__Problem requirements__
Look through the material below and show every line with the word "right".
BEGIN Exercise data
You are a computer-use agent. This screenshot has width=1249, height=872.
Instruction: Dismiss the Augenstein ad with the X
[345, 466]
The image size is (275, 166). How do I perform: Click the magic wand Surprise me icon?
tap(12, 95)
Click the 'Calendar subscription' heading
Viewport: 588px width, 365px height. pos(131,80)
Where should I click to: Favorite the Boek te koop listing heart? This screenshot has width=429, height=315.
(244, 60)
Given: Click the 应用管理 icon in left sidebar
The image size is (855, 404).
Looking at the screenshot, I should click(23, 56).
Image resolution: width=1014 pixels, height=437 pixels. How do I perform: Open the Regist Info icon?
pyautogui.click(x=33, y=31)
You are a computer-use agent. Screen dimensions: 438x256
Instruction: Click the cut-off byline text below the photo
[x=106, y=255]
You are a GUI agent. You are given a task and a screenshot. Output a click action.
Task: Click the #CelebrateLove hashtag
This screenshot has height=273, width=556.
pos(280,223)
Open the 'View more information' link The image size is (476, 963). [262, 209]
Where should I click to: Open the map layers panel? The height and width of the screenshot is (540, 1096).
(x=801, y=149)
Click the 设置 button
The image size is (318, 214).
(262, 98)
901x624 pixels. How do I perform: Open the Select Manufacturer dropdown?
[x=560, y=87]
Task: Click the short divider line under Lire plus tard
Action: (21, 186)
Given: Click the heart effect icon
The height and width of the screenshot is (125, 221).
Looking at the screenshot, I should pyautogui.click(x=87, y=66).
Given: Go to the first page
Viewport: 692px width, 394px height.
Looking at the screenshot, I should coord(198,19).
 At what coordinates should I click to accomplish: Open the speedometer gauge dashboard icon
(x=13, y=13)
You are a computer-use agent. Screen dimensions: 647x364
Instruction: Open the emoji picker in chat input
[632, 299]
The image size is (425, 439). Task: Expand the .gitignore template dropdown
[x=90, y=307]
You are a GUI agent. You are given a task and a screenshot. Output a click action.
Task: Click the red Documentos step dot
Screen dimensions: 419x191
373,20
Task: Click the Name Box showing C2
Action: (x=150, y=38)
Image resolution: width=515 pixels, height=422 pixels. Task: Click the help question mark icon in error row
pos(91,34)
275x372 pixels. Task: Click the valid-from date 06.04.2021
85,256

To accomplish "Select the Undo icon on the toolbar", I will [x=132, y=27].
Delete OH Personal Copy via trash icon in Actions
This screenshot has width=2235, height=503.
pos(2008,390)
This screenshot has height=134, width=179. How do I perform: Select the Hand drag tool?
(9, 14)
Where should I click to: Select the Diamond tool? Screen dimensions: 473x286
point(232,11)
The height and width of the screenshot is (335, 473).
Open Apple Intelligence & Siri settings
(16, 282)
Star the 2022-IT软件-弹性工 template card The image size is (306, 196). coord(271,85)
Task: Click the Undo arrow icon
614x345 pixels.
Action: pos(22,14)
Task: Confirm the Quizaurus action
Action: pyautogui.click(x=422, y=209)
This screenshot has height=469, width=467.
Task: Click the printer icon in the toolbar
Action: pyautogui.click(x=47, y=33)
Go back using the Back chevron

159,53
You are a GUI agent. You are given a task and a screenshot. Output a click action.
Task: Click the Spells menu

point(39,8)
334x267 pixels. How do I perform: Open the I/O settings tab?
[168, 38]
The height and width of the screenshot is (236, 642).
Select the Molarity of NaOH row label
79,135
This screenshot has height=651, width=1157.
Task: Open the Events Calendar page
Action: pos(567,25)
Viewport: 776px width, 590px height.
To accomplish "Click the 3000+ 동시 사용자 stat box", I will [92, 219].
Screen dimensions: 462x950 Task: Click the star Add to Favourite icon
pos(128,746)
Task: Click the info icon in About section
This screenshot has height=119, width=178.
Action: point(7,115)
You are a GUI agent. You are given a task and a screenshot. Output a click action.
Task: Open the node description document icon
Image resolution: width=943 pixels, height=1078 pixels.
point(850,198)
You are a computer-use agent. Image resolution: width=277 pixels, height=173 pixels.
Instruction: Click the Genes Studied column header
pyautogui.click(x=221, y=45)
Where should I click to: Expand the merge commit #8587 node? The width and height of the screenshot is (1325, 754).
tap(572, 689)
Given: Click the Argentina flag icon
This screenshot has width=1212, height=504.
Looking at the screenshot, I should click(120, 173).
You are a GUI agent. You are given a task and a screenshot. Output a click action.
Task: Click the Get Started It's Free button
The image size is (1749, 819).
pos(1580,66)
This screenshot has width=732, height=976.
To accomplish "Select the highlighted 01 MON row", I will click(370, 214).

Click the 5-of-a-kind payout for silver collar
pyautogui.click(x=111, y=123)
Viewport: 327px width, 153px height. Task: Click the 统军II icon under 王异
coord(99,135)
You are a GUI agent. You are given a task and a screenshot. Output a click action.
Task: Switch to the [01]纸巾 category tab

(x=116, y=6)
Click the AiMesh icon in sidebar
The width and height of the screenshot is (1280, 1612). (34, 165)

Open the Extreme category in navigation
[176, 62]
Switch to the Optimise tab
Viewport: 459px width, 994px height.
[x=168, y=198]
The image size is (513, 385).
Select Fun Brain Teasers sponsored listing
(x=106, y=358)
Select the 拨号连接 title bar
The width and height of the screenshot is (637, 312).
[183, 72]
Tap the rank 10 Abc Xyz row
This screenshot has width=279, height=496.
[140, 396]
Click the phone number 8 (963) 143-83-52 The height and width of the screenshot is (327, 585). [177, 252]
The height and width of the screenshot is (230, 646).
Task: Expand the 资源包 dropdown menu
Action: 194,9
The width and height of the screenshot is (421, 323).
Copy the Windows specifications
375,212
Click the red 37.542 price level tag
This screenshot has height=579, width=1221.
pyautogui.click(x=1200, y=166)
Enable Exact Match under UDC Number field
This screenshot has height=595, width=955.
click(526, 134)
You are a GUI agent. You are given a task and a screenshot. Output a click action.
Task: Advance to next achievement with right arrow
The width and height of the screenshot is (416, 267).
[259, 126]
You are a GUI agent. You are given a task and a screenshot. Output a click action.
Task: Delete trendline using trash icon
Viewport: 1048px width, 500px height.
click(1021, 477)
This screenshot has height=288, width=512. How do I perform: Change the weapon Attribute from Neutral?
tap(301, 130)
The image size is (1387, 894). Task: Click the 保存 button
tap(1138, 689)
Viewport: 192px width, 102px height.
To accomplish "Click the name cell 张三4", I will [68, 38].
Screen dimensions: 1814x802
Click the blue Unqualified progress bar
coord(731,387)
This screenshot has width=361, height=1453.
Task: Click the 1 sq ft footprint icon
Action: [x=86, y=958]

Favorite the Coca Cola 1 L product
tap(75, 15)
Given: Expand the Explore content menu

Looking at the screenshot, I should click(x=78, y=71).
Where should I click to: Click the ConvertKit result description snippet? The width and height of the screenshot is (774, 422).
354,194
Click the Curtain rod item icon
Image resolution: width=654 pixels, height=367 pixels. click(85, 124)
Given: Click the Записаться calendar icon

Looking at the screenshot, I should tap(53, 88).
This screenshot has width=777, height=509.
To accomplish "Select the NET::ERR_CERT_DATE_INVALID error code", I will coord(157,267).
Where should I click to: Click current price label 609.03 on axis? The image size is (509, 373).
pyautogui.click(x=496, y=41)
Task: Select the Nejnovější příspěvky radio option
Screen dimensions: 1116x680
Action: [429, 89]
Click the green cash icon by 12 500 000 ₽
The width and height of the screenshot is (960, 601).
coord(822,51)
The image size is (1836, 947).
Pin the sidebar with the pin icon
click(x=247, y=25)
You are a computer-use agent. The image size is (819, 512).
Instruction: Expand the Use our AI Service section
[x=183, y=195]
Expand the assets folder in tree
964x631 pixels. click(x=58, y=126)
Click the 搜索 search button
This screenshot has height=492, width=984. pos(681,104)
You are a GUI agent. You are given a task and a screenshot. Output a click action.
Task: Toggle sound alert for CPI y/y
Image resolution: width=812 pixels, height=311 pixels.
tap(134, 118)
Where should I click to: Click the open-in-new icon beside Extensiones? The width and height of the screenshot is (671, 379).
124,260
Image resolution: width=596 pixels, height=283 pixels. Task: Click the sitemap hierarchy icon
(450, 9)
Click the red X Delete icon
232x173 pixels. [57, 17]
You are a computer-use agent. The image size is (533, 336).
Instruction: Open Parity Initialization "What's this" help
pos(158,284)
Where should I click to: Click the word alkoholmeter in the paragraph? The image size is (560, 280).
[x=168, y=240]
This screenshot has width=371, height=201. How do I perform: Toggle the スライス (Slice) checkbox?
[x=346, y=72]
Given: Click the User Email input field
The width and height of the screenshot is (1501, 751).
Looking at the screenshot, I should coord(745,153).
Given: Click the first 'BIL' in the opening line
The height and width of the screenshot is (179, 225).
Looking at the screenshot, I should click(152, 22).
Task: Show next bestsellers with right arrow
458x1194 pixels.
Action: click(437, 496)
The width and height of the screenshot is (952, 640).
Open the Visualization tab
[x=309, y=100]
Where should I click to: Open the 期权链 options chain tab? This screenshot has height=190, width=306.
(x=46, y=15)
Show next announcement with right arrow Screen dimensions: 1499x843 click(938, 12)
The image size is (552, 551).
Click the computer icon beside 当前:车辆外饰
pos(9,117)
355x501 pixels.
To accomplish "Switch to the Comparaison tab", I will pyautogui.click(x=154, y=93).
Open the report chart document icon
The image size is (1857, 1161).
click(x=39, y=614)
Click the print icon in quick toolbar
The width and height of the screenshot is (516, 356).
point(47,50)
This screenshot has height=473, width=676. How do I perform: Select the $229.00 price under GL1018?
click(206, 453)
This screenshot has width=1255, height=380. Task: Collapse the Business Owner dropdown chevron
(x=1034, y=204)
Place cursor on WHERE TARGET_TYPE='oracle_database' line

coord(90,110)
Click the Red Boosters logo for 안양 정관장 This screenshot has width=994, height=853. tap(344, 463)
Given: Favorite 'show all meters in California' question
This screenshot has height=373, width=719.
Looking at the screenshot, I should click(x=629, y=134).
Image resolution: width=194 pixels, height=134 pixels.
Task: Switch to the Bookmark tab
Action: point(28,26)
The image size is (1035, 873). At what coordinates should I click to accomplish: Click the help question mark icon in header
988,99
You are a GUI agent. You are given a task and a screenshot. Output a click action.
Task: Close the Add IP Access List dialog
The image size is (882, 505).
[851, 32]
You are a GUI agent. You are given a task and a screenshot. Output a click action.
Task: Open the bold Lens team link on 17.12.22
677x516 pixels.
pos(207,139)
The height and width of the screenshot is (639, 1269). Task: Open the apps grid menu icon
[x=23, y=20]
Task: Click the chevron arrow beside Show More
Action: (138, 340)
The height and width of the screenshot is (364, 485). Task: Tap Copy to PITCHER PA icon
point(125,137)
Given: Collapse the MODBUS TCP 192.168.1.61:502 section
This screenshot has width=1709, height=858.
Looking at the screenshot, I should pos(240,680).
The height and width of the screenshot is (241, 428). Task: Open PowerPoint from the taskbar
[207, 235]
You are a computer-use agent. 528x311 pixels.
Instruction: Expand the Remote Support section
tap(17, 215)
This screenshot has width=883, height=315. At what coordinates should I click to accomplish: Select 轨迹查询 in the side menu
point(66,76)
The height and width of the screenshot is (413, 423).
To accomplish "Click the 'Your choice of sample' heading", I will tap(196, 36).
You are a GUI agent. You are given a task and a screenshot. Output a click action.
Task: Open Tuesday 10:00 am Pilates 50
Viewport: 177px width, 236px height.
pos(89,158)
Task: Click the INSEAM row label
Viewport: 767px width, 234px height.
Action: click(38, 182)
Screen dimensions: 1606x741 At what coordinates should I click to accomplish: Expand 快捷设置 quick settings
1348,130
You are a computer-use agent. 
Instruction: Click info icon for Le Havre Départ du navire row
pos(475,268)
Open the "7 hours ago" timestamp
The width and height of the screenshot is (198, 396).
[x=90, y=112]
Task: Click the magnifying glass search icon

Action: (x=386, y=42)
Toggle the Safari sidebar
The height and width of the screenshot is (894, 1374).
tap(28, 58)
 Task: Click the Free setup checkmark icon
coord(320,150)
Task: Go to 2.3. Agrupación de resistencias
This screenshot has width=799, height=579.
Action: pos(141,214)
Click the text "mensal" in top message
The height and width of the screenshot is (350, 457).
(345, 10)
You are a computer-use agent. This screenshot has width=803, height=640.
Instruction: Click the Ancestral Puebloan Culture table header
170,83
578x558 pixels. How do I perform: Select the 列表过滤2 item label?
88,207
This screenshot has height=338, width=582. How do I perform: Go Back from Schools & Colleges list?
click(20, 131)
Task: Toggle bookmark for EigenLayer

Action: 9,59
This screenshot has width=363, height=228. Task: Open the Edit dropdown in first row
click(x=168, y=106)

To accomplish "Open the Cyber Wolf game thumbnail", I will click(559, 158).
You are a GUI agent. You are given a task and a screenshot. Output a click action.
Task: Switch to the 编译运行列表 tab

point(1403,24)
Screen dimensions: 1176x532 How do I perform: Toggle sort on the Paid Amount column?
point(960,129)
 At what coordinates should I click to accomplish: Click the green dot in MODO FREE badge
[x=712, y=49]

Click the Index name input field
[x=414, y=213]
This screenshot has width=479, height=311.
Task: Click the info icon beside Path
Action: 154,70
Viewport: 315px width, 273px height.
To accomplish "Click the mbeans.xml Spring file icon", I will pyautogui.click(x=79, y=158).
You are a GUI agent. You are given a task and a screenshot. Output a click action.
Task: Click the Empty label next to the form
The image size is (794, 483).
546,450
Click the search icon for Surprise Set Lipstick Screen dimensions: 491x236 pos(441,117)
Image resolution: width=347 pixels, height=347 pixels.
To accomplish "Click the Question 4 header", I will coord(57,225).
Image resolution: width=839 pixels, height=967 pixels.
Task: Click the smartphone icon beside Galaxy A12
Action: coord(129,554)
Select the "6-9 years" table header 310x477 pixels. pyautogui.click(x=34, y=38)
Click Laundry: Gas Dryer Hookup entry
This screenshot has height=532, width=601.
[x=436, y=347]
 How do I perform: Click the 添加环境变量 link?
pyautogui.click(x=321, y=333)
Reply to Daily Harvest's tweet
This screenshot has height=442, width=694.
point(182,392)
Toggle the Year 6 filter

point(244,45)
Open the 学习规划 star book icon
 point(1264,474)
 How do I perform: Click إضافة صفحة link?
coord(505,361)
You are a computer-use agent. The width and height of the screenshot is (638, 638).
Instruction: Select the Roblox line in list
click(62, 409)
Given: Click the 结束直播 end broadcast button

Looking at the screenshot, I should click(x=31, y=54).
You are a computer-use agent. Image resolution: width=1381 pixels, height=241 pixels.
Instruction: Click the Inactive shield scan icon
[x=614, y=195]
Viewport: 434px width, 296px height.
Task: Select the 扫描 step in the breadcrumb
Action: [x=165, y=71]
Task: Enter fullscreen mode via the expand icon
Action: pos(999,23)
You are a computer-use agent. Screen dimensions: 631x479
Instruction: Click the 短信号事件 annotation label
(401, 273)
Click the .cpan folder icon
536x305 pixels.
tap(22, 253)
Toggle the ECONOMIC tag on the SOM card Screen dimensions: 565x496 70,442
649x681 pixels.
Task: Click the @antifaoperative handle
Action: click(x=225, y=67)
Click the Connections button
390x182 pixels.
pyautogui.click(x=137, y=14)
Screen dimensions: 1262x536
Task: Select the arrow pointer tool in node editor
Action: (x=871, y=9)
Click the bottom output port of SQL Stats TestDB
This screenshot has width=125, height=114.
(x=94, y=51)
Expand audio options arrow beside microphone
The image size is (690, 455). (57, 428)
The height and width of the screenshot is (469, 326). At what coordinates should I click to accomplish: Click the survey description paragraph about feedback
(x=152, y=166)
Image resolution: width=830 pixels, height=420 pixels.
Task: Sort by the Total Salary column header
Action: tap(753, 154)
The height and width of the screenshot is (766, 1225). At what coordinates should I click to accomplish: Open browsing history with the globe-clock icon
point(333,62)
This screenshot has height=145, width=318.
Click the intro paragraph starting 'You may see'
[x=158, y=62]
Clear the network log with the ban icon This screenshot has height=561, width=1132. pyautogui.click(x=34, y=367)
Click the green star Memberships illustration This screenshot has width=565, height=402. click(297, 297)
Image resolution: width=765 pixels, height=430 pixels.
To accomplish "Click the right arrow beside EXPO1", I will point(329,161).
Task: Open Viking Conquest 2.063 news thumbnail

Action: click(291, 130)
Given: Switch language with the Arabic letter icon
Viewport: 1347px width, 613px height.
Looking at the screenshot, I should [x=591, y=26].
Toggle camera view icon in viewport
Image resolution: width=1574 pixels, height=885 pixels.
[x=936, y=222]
END Exercise data
__Reply__
Task: Advance to next achievement with right arrow
Task: Show next bestsellers with right arrow
Show next announcement with right arrow Screen dimensions: 1499x843 click(938, 12)
To accomplish "Click the right arrow beside EXPO1", I will point(329,161).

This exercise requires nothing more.